To do: Copy out the lines of the records below, and only those lines, from the one with "Accept all (2510, 1368)" through the one with "[Pinterest] (1313, 376)", exactly as they appear.

═════ Source information

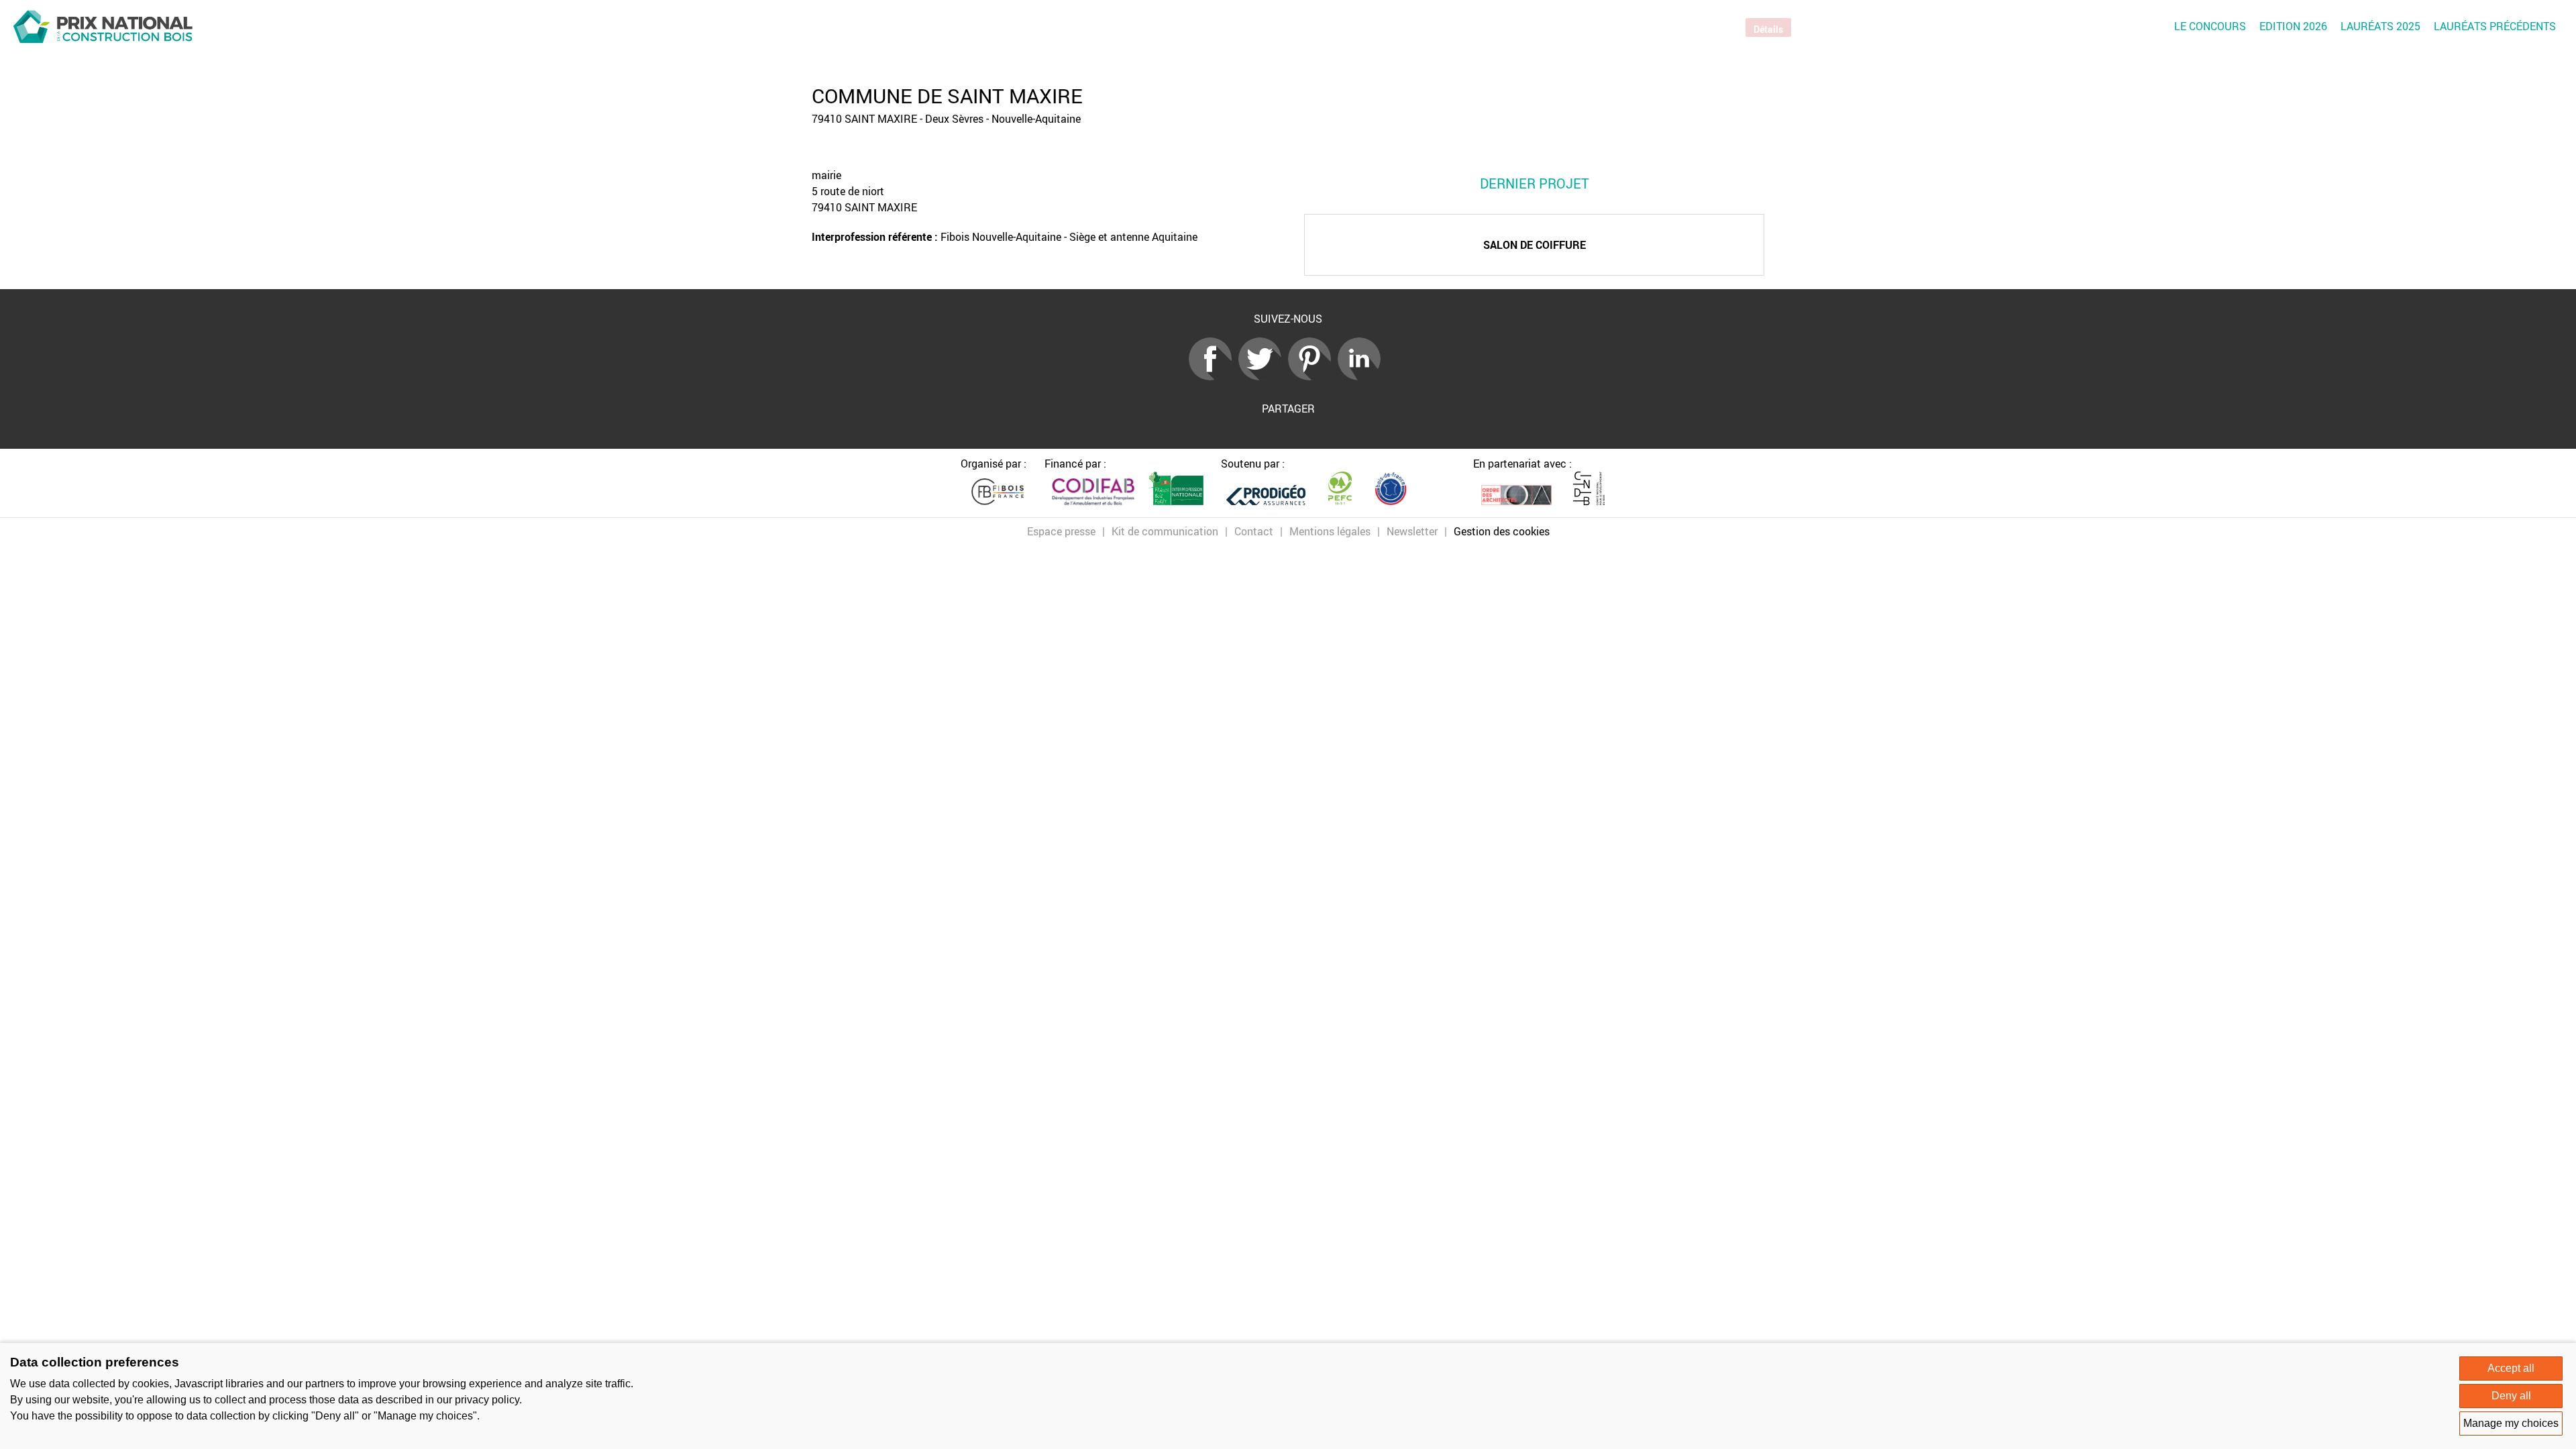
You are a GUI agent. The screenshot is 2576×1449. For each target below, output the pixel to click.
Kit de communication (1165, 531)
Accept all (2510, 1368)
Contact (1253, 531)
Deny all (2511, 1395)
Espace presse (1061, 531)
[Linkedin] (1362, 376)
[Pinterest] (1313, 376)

══════════
═════ Source information

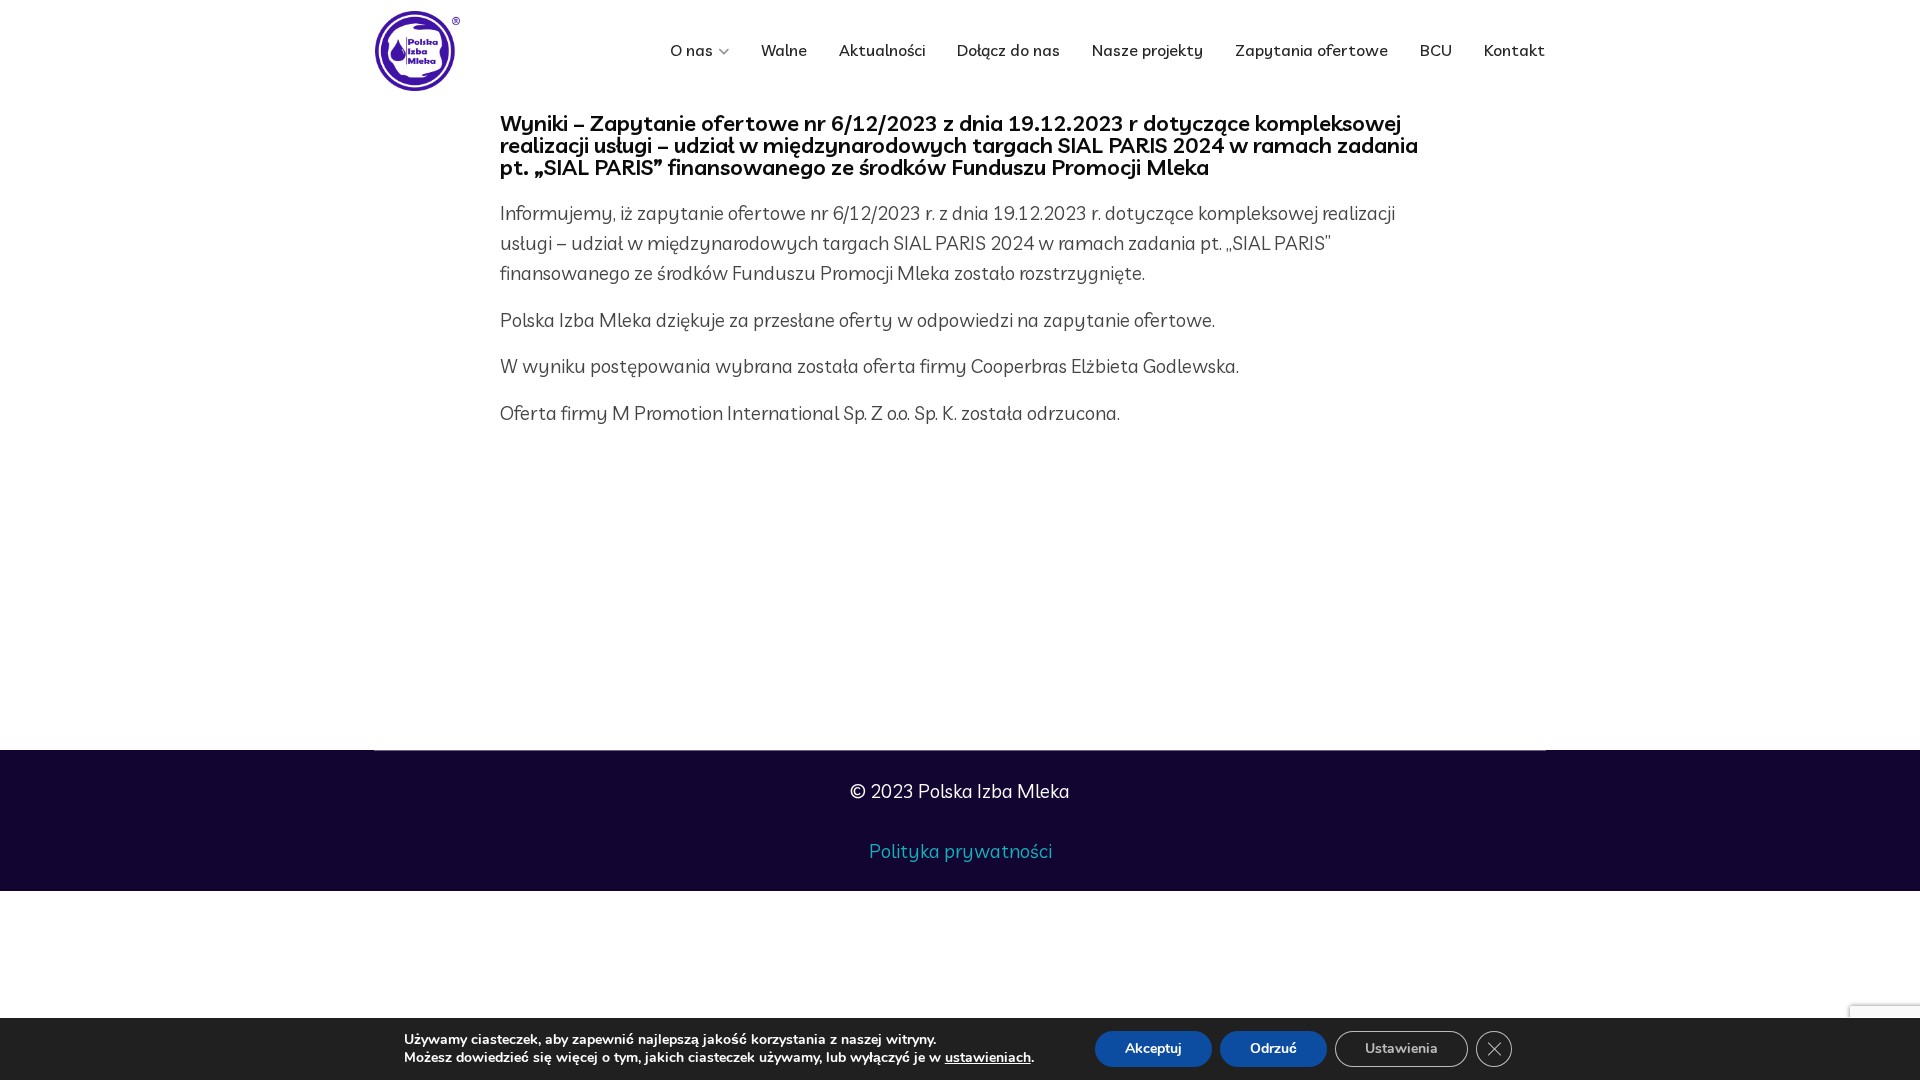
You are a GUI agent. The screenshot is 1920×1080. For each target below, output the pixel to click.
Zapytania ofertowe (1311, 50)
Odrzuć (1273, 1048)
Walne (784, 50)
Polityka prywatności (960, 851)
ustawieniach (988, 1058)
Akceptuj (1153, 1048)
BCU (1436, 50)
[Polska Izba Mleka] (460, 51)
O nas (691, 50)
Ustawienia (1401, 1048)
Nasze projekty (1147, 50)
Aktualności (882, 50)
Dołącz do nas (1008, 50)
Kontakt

══════════

Task answer:
Accept all (2510, 1368)
Contact (1253, 531)
Deny all (2511, 1395)
Espace presse (1061, 531)
[Linkedin] (1362, 376)
[Pinterest] (1313, 376)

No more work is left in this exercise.